Task prompt =
Copy word for word the items from the line containing "This screenshot has height=653, width=1150." through the line containing "Click the Celta logo icon", including both of those lines and nothing more.

Supplied entries =
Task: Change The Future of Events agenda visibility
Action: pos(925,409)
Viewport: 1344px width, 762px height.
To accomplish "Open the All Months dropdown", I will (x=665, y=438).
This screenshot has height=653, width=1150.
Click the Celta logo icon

...

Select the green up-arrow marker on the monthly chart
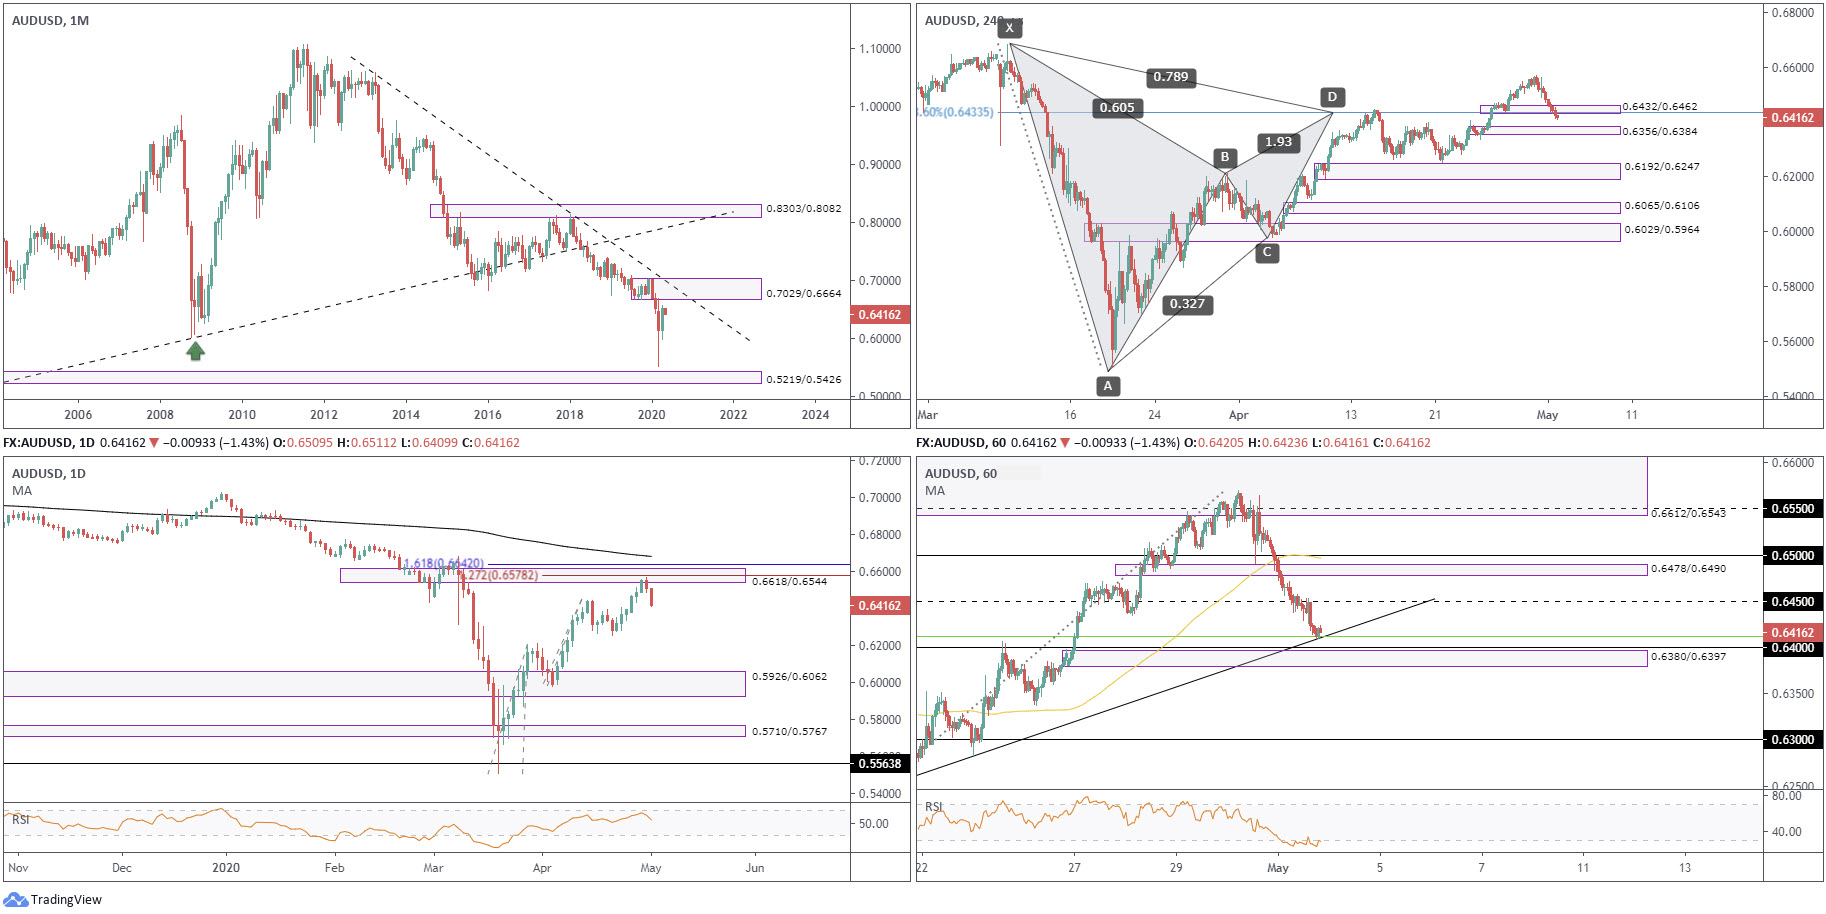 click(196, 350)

Response to the task =
This screenshot has height=653, width=1150.
Click the Celta logo icon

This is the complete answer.